Due to its low cost, nontoxicity, and fast and direct measurement, dye penetration is a preferred method of studying microleakage in orthodontics. Foersch et al.¹²  performed a similar study to ours and evaluated microleakage beneath the APC Flash-Free bracket using a yes-or-no-decision method to record color penetration at any bracket edge without sectioning. The researchers found that 35% of interfaces in the Flash-Free group displayed some color penetration, compared with 97.5% of interfaces in the control group, which were penetration positive. Although differences in methodology prevent direct comparison between results, our data reveal that at least 72.5% and 62.5% of interfaces were positive for microleakage in the Flash-Free and control groups, respectively.

Microleakage values from this study should be interpreted with caution, as the measurements were obtained at a single cross-section through the center of the bracket. While increasing the number of sections per tooth can provide more detail about the extent of microleakage, future studies should adopt the methods of Grunheid et al.⁸  to evaluate microleakage in terms of volume, rather than as a linear measurement.
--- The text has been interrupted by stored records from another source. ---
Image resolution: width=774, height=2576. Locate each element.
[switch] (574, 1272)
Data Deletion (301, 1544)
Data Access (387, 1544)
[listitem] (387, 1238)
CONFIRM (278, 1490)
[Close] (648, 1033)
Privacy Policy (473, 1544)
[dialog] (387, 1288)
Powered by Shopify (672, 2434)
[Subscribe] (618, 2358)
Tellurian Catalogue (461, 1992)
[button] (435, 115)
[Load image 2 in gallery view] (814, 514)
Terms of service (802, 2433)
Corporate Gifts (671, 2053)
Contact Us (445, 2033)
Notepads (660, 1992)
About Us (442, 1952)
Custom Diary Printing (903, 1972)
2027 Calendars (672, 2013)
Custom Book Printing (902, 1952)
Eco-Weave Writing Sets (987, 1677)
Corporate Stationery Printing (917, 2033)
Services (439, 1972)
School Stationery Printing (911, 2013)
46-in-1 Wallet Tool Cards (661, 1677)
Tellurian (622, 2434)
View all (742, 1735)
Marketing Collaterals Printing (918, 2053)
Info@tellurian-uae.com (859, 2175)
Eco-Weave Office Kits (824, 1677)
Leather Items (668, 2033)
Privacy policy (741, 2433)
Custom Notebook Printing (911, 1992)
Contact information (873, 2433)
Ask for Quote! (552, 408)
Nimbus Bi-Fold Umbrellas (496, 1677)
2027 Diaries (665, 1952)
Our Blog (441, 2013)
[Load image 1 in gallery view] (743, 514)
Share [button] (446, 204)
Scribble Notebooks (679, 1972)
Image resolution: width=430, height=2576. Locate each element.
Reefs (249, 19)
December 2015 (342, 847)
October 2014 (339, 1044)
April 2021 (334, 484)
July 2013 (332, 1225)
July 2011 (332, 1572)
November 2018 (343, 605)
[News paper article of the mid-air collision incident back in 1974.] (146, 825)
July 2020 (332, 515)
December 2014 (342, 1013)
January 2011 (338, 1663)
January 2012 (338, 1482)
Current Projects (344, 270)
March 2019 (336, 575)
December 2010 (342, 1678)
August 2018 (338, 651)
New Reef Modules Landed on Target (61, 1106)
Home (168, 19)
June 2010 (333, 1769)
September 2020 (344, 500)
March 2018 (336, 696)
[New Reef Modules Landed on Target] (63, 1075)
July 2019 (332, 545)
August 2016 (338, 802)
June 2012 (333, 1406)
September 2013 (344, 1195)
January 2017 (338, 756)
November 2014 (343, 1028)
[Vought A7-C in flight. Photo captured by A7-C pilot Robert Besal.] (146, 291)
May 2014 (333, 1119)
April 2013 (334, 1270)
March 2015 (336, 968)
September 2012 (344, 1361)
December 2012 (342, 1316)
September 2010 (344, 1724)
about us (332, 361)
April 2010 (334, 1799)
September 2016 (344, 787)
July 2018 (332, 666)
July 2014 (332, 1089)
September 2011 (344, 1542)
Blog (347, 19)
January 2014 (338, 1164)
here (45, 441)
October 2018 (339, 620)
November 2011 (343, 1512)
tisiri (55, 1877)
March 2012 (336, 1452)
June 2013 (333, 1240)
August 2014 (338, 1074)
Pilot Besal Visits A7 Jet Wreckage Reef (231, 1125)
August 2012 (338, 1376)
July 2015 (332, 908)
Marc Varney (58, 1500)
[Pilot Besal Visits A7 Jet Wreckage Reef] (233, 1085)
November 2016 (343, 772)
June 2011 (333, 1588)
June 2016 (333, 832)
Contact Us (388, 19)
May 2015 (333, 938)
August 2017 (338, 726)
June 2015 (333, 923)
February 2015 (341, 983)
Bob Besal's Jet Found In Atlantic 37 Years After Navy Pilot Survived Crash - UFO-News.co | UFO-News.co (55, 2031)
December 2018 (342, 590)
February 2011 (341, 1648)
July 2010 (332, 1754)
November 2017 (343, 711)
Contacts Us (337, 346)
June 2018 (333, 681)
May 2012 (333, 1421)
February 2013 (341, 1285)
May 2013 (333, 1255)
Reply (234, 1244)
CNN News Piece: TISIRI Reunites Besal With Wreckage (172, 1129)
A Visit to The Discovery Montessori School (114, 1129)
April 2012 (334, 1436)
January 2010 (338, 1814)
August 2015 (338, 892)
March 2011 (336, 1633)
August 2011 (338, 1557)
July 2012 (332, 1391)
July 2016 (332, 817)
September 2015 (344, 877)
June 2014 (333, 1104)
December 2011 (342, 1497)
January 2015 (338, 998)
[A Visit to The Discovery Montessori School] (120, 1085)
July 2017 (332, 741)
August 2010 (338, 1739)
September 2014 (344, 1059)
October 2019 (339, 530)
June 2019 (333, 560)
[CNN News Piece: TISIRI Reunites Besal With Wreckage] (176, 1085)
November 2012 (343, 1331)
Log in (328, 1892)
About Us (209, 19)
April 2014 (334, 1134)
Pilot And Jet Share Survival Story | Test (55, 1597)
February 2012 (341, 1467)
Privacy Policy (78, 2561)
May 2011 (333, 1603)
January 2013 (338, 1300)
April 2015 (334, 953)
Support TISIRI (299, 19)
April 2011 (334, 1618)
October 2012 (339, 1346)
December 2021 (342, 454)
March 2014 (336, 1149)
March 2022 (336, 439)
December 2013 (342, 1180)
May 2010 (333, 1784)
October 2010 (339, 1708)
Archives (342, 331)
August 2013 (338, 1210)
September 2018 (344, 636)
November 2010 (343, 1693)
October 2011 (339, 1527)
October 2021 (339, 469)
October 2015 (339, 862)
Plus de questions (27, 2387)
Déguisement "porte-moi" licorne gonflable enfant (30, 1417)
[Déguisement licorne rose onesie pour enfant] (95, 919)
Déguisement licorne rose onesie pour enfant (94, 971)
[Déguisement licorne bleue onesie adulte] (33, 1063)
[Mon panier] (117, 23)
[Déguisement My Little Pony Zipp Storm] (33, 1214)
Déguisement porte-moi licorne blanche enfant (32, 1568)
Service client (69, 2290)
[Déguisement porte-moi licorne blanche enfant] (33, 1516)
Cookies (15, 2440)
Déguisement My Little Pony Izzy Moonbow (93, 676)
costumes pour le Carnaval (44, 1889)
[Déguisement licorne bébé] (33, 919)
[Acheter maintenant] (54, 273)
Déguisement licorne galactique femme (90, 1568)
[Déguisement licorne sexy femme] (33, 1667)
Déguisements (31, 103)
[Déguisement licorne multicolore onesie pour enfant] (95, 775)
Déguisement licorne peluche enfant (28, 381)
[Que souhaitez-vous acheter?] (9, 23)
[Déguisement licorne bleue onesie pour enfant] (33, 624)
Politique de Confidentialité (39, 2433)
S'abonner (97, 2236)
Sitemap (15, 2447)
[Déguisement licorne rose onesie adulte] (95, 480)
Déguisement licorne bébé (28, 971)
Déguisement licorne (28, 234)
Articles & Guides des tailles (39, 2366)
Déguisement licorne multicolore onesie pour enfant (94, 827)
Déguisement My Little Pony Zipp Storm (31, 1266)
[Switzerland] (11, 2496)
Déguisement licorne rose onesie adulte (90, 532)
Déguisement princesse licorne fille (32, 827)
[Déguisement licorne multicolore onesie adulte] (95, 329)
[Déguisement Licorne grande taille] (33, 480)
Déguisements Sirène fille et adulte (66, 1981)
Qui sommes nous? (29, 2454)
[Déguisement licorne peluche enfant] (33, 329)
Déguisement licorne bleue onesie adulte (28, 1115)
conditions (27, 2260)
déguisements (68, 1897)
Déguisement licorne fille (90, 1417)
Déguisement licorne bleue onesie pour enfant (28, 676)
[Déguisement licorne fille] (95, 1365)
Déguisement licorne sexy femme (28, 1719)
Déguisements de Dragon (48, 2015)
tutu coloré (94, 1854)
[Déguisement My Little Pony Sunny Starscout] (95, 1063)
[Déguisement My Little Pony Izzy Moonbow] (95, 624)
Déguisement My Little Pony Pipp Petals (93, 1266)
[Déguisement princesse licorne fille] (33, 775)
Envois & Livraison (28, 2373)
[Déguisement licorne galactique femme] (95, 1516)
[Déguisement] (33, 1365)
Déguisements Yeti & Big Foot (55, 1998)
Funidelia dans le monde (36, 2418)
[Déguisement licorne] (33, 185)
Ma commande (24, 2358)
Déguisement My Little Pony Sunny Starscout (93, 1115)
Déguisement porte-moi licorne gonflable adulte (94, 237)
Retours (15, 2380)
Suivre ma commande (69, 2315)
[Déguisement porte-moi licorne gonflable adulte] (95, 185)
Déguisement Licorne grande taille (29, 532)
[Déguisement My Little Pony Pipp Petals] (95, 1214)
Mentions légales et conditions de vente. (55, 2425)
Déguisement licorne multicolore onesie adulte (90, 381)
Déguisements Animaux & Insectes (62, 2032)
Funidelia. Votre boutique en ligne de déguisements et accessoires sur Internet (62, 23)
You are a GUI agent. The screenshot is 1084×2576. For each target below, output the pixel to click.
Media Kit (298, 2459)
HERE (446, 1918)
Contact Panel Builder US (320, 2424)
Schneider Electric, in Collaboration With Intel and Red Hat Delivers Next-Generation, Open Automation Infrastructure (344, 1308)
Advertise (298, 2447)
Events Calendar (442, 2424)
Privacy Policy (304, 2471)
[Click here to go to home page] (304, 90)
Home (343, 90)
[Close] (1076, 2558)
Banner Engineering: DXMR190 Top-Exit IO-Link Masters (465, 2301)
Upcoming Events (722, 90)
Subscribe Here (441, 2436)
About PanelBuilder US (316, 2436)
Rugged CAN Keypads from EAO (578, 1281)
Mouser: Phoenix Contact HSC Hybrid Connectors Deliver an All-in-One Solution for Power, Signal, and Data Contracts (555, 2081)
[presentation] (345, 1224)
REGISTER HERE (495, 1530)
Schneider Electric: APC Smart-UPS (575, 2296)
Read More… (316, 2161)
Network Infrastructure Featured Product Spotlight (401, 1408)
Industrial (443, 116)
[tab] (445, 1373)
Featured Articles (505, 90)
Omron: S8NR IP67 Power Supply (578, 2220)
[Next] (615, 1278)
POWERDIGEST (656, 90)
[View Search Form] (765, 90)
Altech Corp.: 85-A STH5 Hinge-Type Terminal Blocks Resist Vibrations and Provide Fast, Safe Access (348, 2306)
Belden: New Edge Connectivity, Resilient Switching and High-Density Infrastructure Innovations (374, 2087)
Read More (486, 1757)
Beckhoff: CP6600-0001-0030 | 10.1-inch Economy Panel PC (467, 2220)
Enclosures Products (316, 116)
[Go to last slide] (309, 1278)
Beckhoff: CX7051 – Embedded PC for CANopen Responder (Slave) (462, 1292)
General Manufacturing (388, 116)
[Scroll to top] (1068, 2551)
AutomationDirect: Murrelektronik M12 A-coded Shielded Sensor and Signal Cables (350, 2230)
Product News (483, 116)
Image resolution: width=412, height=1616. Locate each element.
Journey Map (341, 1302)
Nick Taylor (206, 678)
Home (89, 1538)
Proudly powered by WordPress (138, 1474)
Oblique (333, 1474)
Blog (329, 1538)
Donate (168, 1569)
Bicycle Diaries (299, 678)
Clinical research that compares the APC Flash Free Adhesive Coated Appliance System with conventional bonding with respect to development of WSLs, decalcification, and rate of bracket failure is necessary to help clinicians determine which bracket system is ideal for their patients.

• There is no significant difference in the median microleakage under the APC Flash-Free Adhesive Coated System bracket and the APC PLUS Adhesive Coated System bracket after 5000 cycles of thermal cycling.